I have downscaled this deployment manually and error messages stopped without loosing any Calico functionality. If I understood correctly -- this functionality, previously implemented as a separate set of controllers, is now built into calico-node.

[grv231]

@opusmagnum have you encountered any new errors? I have started to encounter new ones after downscaling the deployment to zero in protokube.service. Just wanted to see if you have encountered anything like that as well?

[Nuru]

UPDATES:

"CRD mode" means that Calico stores its state information via the Kubernetes API in Kubernetes Custom Resources, rather than, as previously, storing the information directly in etcd via its API.

According to this PR, calico-kube-controllers does still need to be run even in CRD mode. Apparently its jobs is to remove resources when they are no longer needed.

I suppose this bug was fixed along the way somewhere. Any version that has that PR (See list here) should be OK.

[opusmagnum]

Thank you for the explanation -- @Nuru ! If the cluster node is removed, Calico-daemon on this node is removed as well, no additional clean up is necessary, isn't it? @Nuru Which kind of resources should be removed and under which circumstances?
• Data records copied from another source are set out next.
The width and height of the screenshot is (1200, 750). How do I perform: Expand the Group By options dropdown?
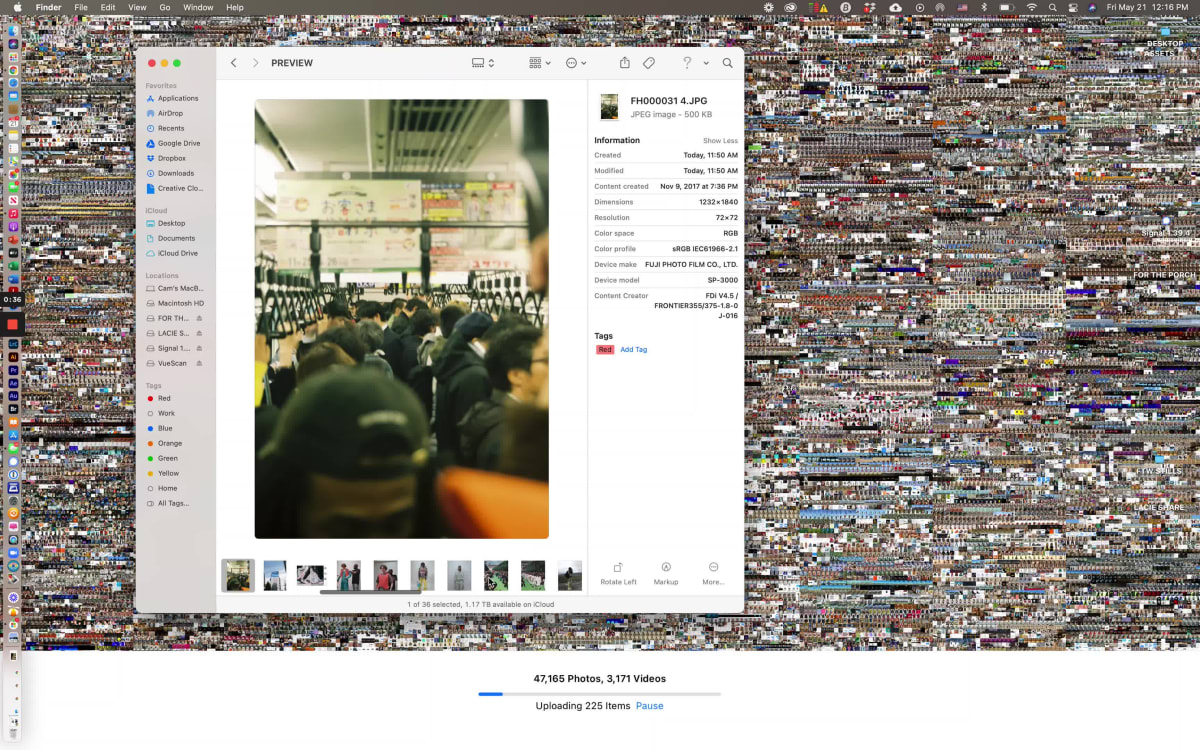click(x=540, y=63)
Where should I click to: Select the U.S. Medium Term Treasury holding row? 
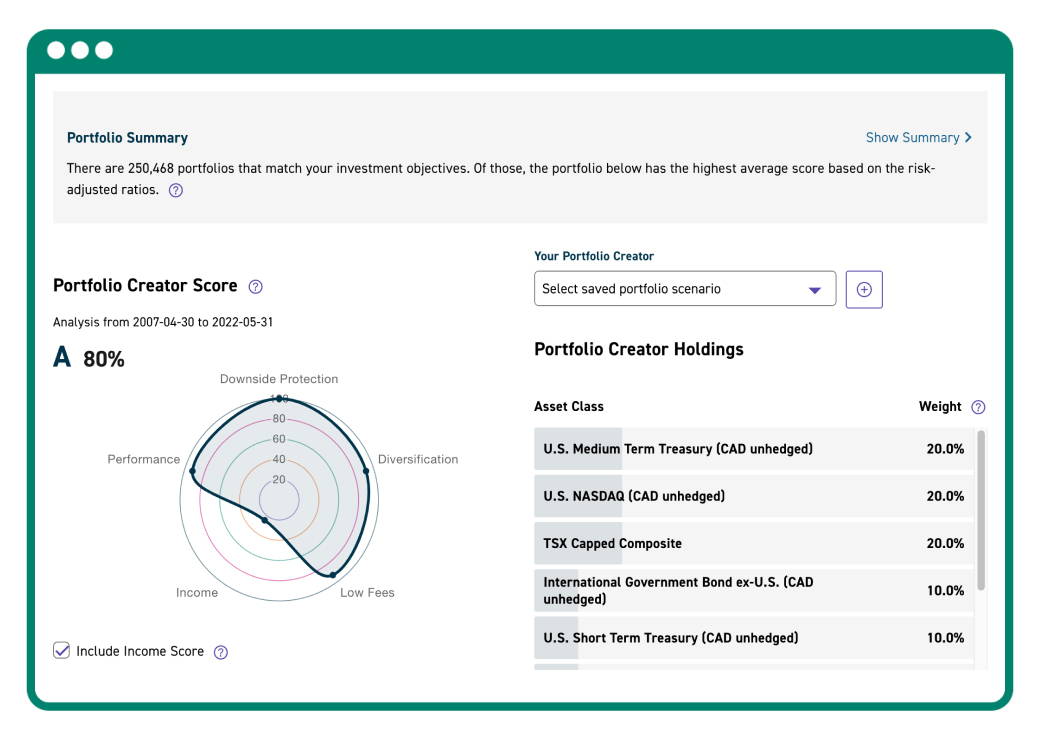(750, 448)
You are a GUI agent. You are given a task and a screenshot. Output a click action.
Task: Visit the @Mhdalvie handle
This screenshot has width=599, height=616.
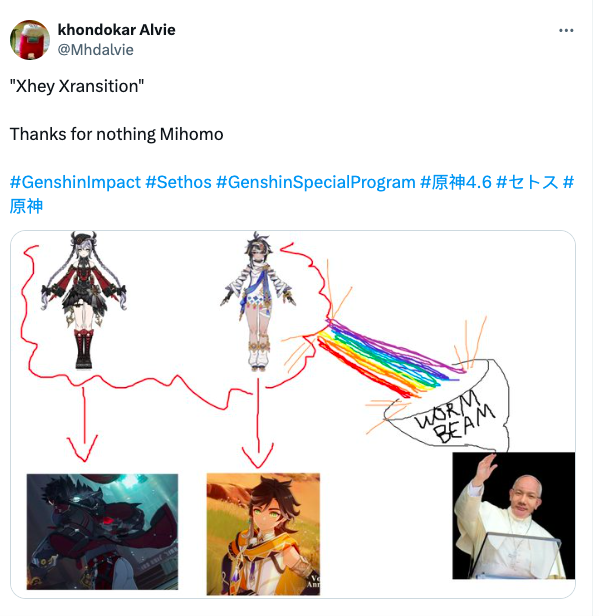point(95,50)
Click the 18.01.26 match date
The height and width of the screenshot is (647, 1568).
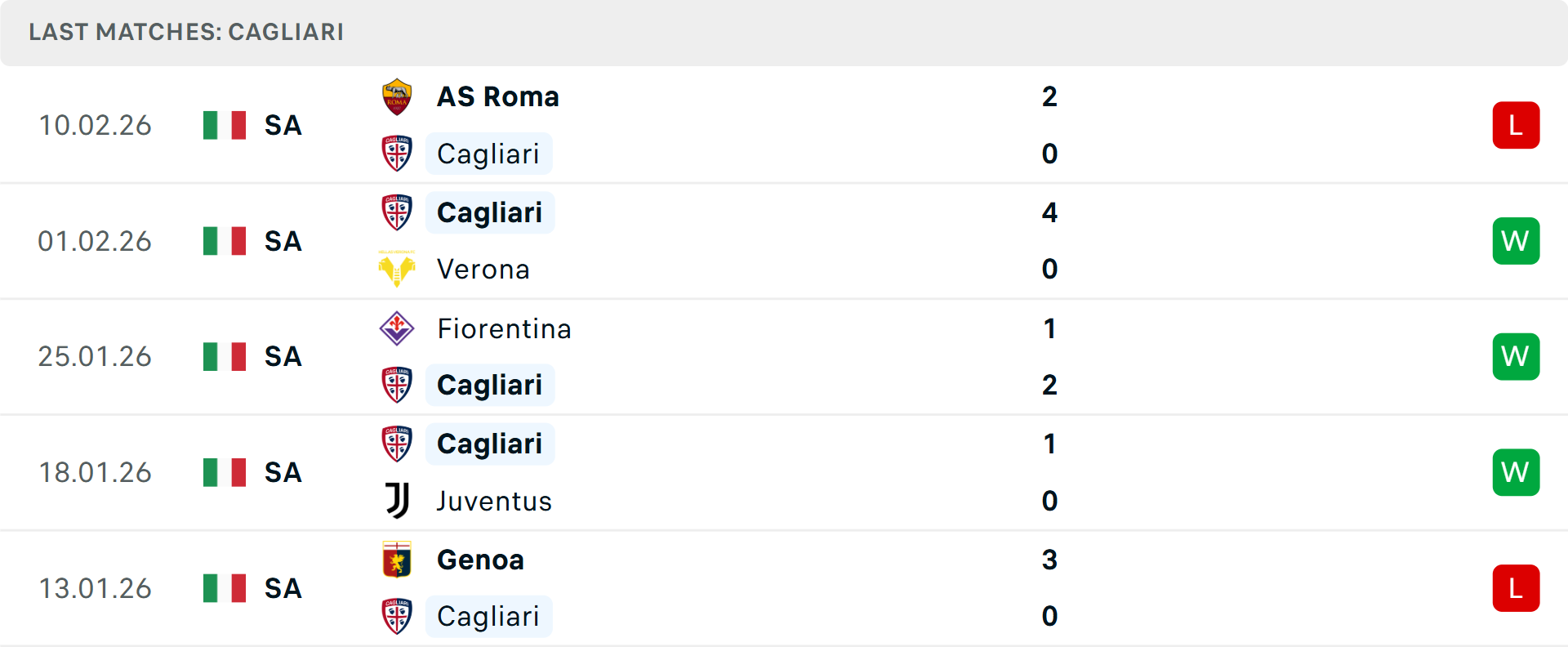(x=95, y=472)
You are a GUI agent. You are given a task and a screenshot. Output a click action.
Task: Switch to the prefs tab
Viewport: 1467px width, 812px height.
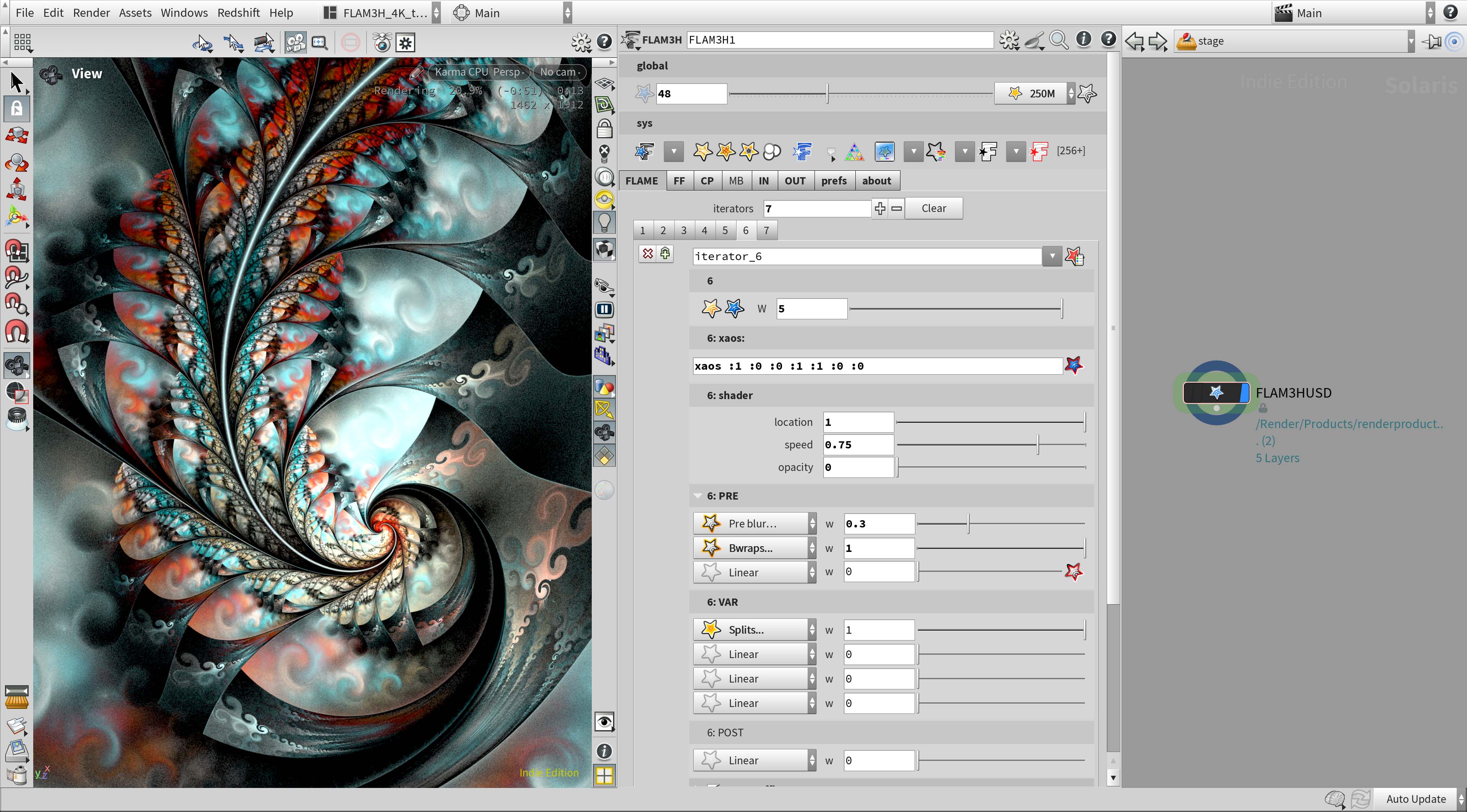pyautogui.click(x=834, y=181)
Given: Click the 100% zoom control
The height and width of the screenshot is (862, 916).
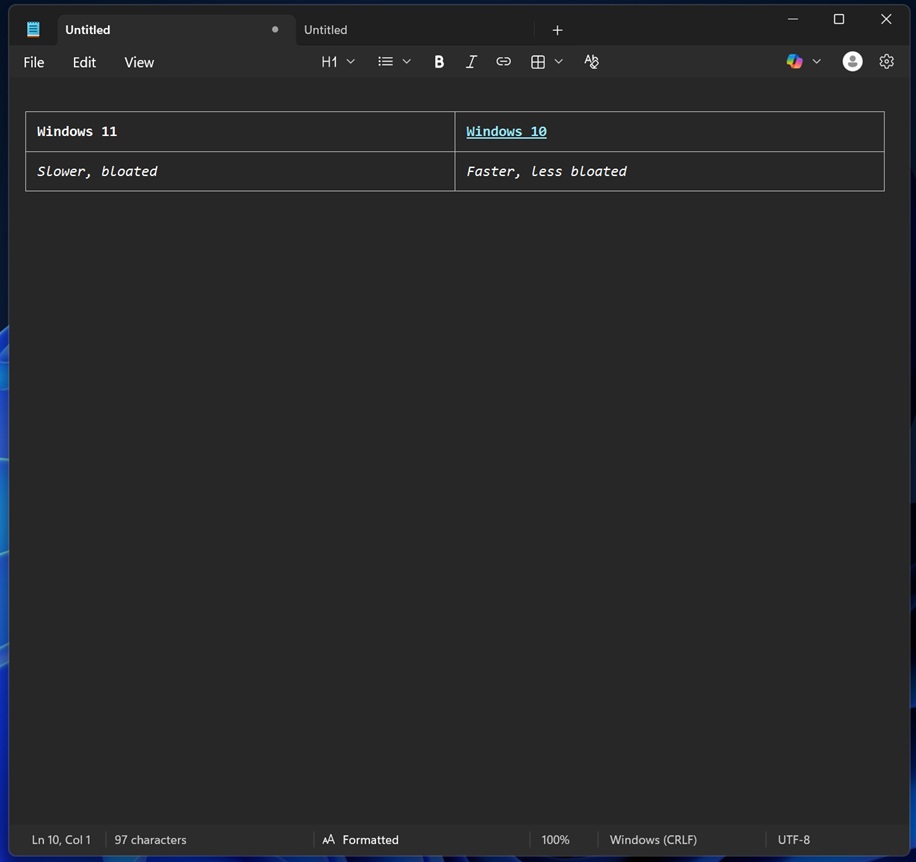Looking at the screenshot, I should 556,839.
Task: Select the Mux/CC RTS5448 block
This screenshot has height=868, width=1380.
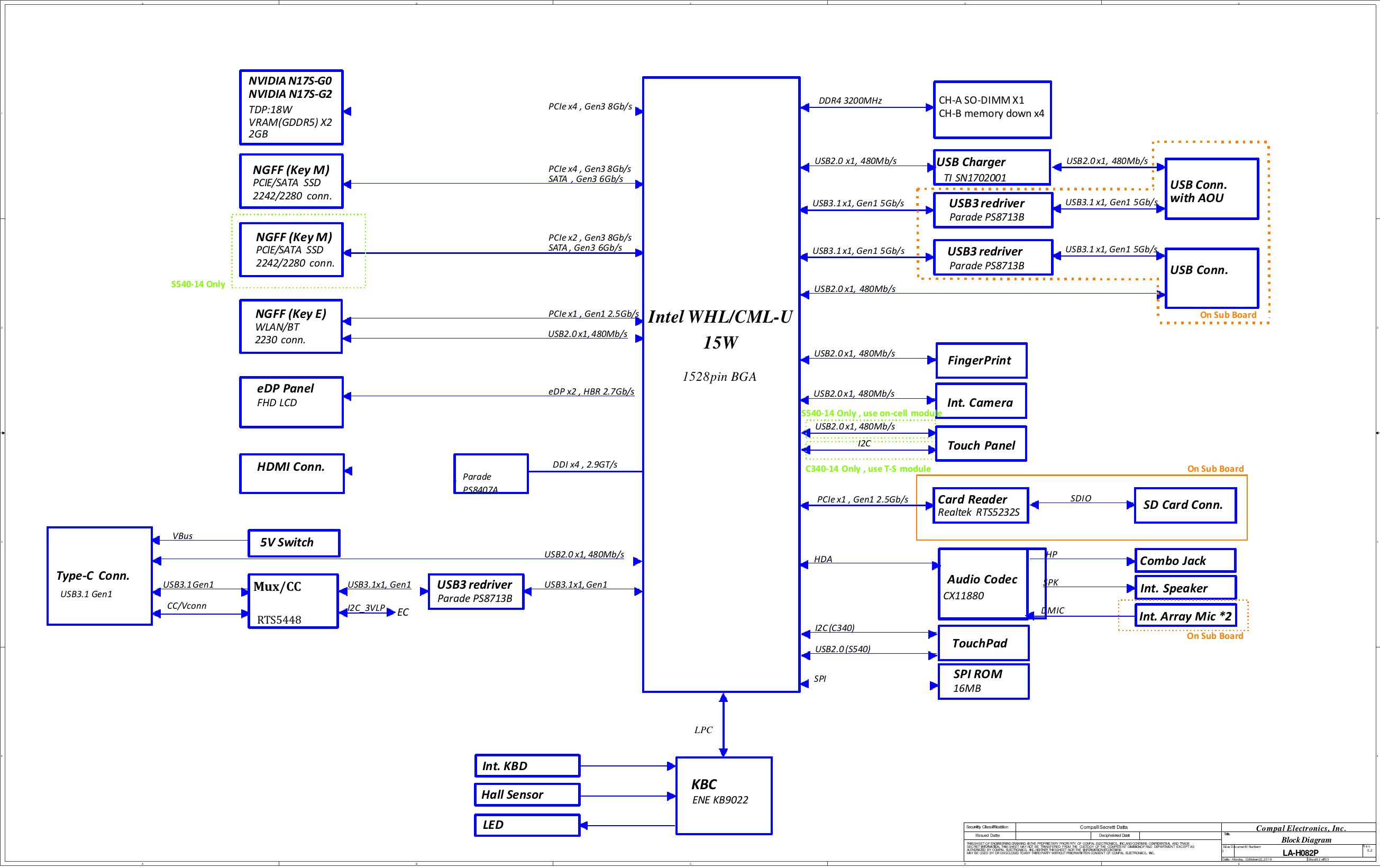Action: point(293,601)
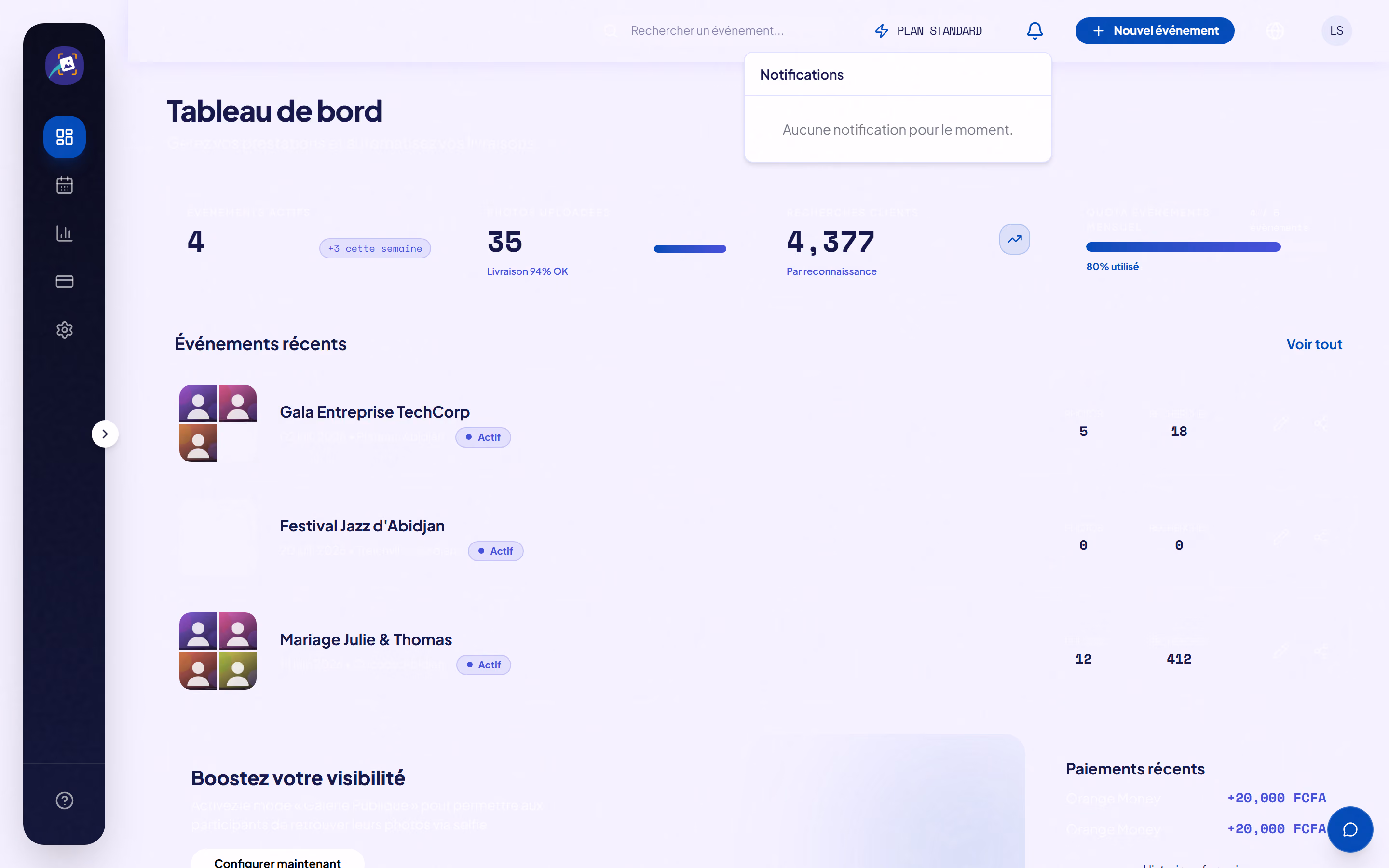This screenshot has height=868, width=1389.
Task: Click the PLAN STANDARD badge
Action: point(928,30)
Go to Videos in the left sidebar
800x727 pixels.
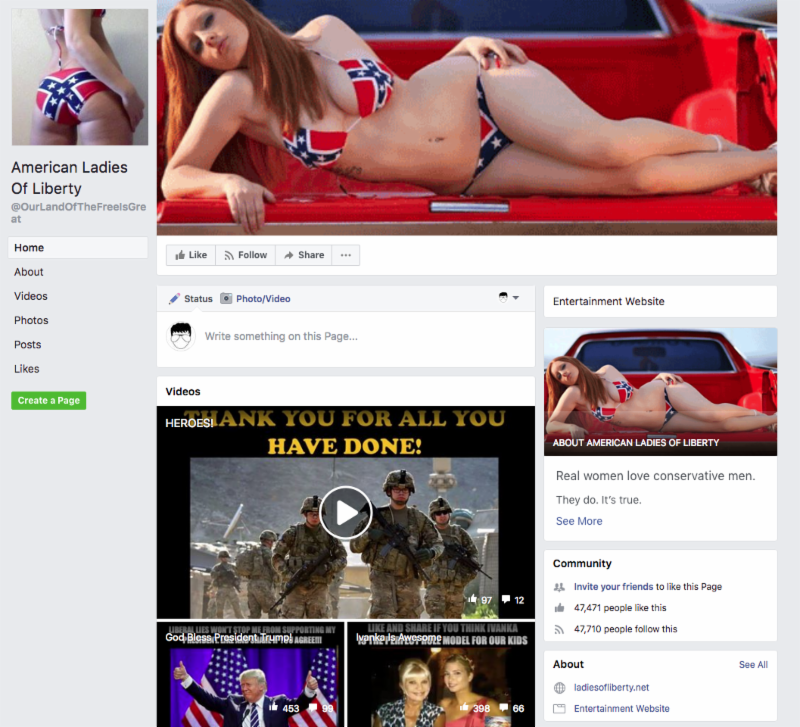pos(31,296)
@grv231 since downscaling of calico-kube-controller I didn't notice any negative effects of masses of errors, but I have to check it again, considering explanation (last comment) from @Nuru . Just to be sure, that the "remove resources", after Cluster/Node-downscaling or similar, is working as well.

[Nuru]

@opusmagnum I'm not sure exactly what resources should be removed and when, but it seems that at least ipamblocks and blockaffinities need to be removed when a node is removed.

[grv231]

@opusmagnum The issue for us started randomly happening after 3-4 weeks after migrating the cluster to 1.12.8 version. I can concur that the issue didn't come up soon after migrating to this version (I guess because I was making version up from 1.12.0 --> 1.12.8). Somewhere along the lines, the changes were not picked up and I had to scale the calico-kube-controller deployment down as the cluster was not getting validated (which raised other errors after 3-4 weeks in protkube service).

This weekend I migrated the cluster to 1.13 and this has resolved the issues. However @Nuru I see a significant change in the amount of logging from the etcd-managers pod. The previous etcd-server-events pod logging was lower (as I can see it in Kibana). Is this an expected behavior? The logs all seem to be non-error messages.

[fejta-bot]

Issues go stale after 90d of inactivity.
Mark the issue as fresh with /remove-lifecycle stale.
Stale issues rot after an additional 30d of inactivity and eventually close.

If this issue is safe to close now please do so with /close.

Send feedback to sig-testing, kubernetes/test-infra and/or fejta.
/lifecycle stale

[fejta-bot]

Stale issues rot after 30d of inactivity.
Mark the issue as fresh with /remove-lifecycle rotten.
Rotten issues close after an additional 30d of inactivity.

If this issue is safe to close now please do so with /close.

Send feedback to sig-testing, kubernetes/test-infra and/or fejta.
/lifecycle rotten

[fejta-bot]

Rotten issues close after 30d of inactivity.
Reopen the issue with /reopen.
Mark the issue as fresh with /remove-lifecycle rotten.

Send feedback to sig-testing, kubernetes/test-infra and/or fejta.
/close

[k8s-ci-robot]

@fejta-bot: Closing this issue.

In response to this:

Rotten issues close after 30d of inactivity.
Reopen the issue with /reopen.
Mark the issue as fresh with /remove-lifecycle rotten.

Send feedback to sig-testing, kubernetes/test-infra and/or fejta.
/close

Instructions for interacting with me using PR comments are available here. If you have questions or suggestions related to my behavior, please file an issue against the kubernetes/test-infra repository.